Le chanteur, décédé à l'âge de 94 ans, reste l'un des très rares chanteurs français à avoir conquis l'Amérique. Outre-Atlantique, les artistes américains le respectaient pour sa maîtrise de l'anglais, son talent scénique et sa popularité auprès des diasporas.
Maurice Chevalier et Édith Piaf y ont eu leur heure de gloire, mais depuis un demi-siècle, il n'y avait que «The Last Chanteur», comme l'appelait le New York Times, pour remplir des salles aussi fréquemment aux États-Unis. Entre sa première prestation au Carnegie Hall en mars 1963, qu'il avait ce soir-là loué à ses frais, et sa dernière en 1999, Charles Aznavour a chanté 46 fois dans la prestigieuse salle new-yorkaise.

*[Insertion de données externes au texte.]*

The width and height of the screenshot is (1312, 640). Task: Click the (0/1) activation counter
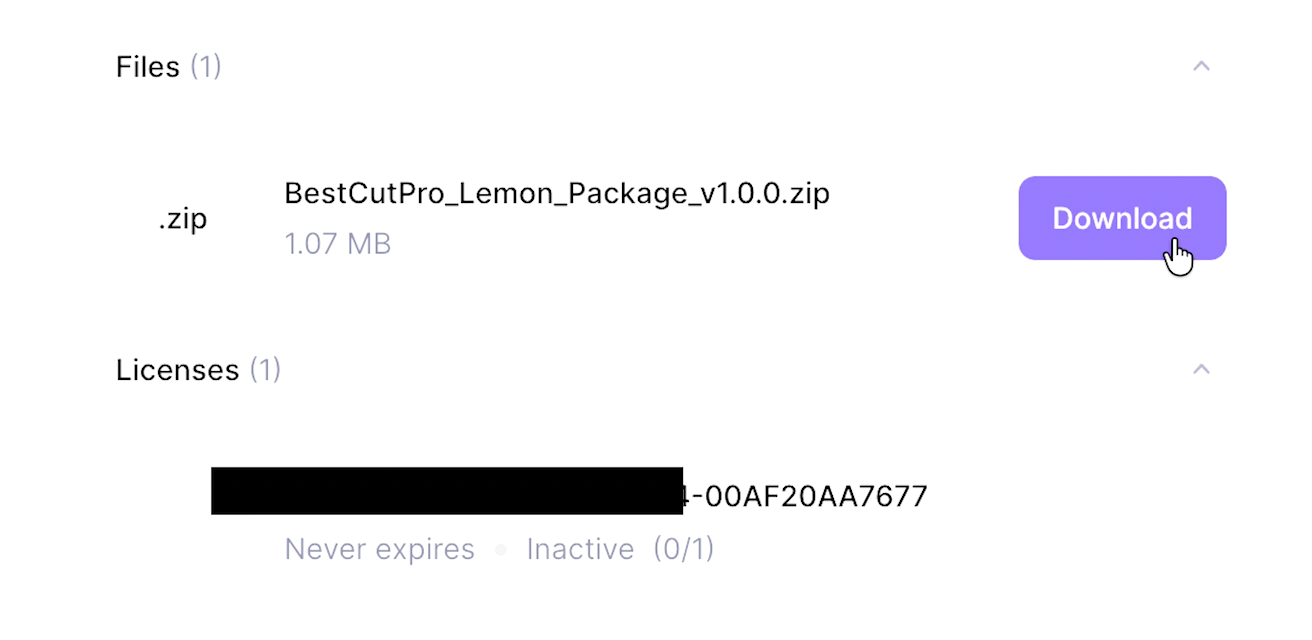[x=684, y=548]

Il a également fréquenté de nombreux autres lieux de renom à New York, comme le Theater at Madison Square Garden ou le Radio City Music Hall, et donné près d'une centaine de concerts au total. «Je n'avais vu qu'Ella Fitzgerald et Frank Sinatra recueillir de tels applaudissements et susciter un tel attachement du public», raconte à l'AFP Gino Francesconi, qui travaillait à l'époque, dans les années 1970, en coulisses au Carnegie Hall.
«Quand il montait sur scène, la salle était à lui, comme Sinatra, se souvient celui qui est aujourd'hui directeur des archives du lieu. Ils étaient très similaires dans la manière dont le public réagissait à eux et dont ils réagissaient à lui.»
Bob Dylan «retourné»
Bien qu'ayant écrit ou traduit plusieurs dizaines de ses chansons en anglais, et malgré les nombreux duos enregistrés avec des vedettes américaines, Charles Aznavour n'a jamais vendu beaucoup de disques aux États-Unis. She, sans doute son titre le plus connu dans la langue de Shakespeare, n'est même jamais entré dans le classement des 100 meilleures ventes à sa sortie, en 1974.

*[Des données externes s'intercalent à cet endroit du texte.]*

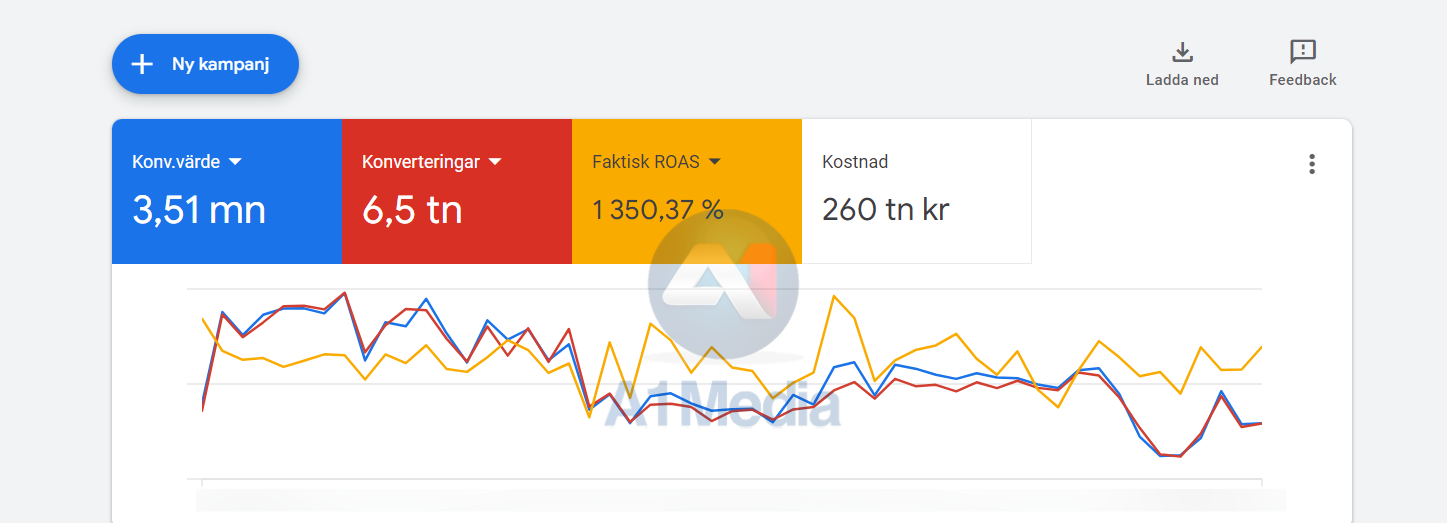Click the blurred date axis below chart

tap(740, 499)
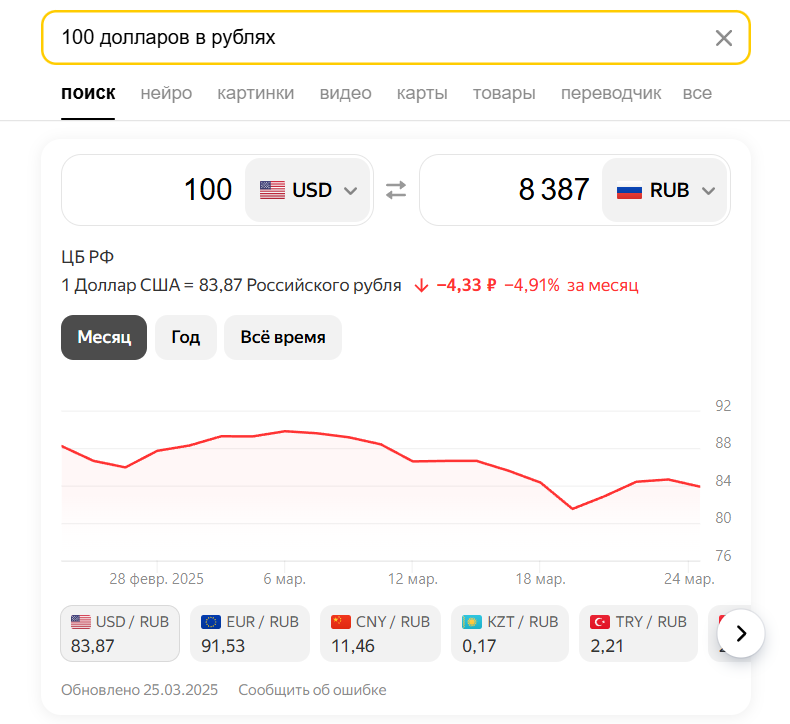Switch chart period to Год
Viewport: 790px width, 724px height.
185,337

«Il n'était certainement pas grand public» aux États-Unis, estime Scott Gorenstein, longtemps attaché de presse de Liza Minnelli, grande amie de Charles Aznavour. «Et si vous connaissiez Charles Aznavour ici aux États-Unis, cela voulait dire que vous vous intéressiez à une certaine catégorie de musique et que vos goûts étaient un peu plus raffinés» que la moyenne, selon lui.
Outre la communauté française aux États-Unis, Shahnourh Varinag Aznavourian selon son nom d'état civil, y a bénéficié du soutien de la diaspora arménienne, et au-delà. «Quand j'étais petit, il y avait les Beatles, Billy Joel, tous les artistes populaires durant les années 1970, et aussi ses disques à la maison, se remémore Danny Deraney, qui dirige l'agence de relations publiques Deraney Public Relations et dont la mère est d'origine arménienne. Mais personne dans mon cercle d'amis ne savait qui il était.»
«Lorsque beaucoup de Libanais ont fui durant les années 1970 pour venir en Amérique, sa musique était la chose qu'ils avaient en commun», décrit M. Deraney, dont le père est d'origine libanaise. «Il a été capable d'avoir un écho dans tellement de pays différents et de chanter ses chansons dans leur langue», dit-il. «Cela vous montre le genre de virtuose et de personnalité qu'il était». Assis sur cette notoriété auprès de franges du public américain, Charles Aznavour a bénéficié selon lui du «bouche-à-oreille», bien alimenté par des artistes américains de premier plan, pour élargir son audience.
Frank Sinatra, Liza Minnelli et Bob Dylan ont tous dit le respect qu'ils avaient pour ce géant de 1,60 m. «Je l'ai vu au Carnegie Hall et il m'a retourné la tête», expliquait le Nobel de littérature dans un entretien au magazine Rolling Stone en 1987. Lundi, Liza Minnelli, Barbra Streisand, Quincy Jones, Josh Groban ou encore Lenny Kravitz lui ont rendu un hommage appuyé. «Liza parlait de Charles tout le temps. Tout le temps, explique l'ancien attaché de presse de la chanteuse, Scott Gorenstein. Elle adorait sa façon de raconter des histoires dans ses chansons. (...) C'est ce qu'elle a appris de lui.»
Une invitation au Muppet Show en 1976, une étoile sur Hollywood Boulevard en 2017: quelques signes montrent que Charles Aznavour s'est finalement bien inscrit, au fil du temps, dans la culture populaire américaine. «Je ne sais pas qui d'autre faisait ce qu'il faisait, s'interroge M. Gorenstein. Est-ce qu'on le voit chez d'autres aujourd'hui? Non, mais je pense qu'il a toujours été unique».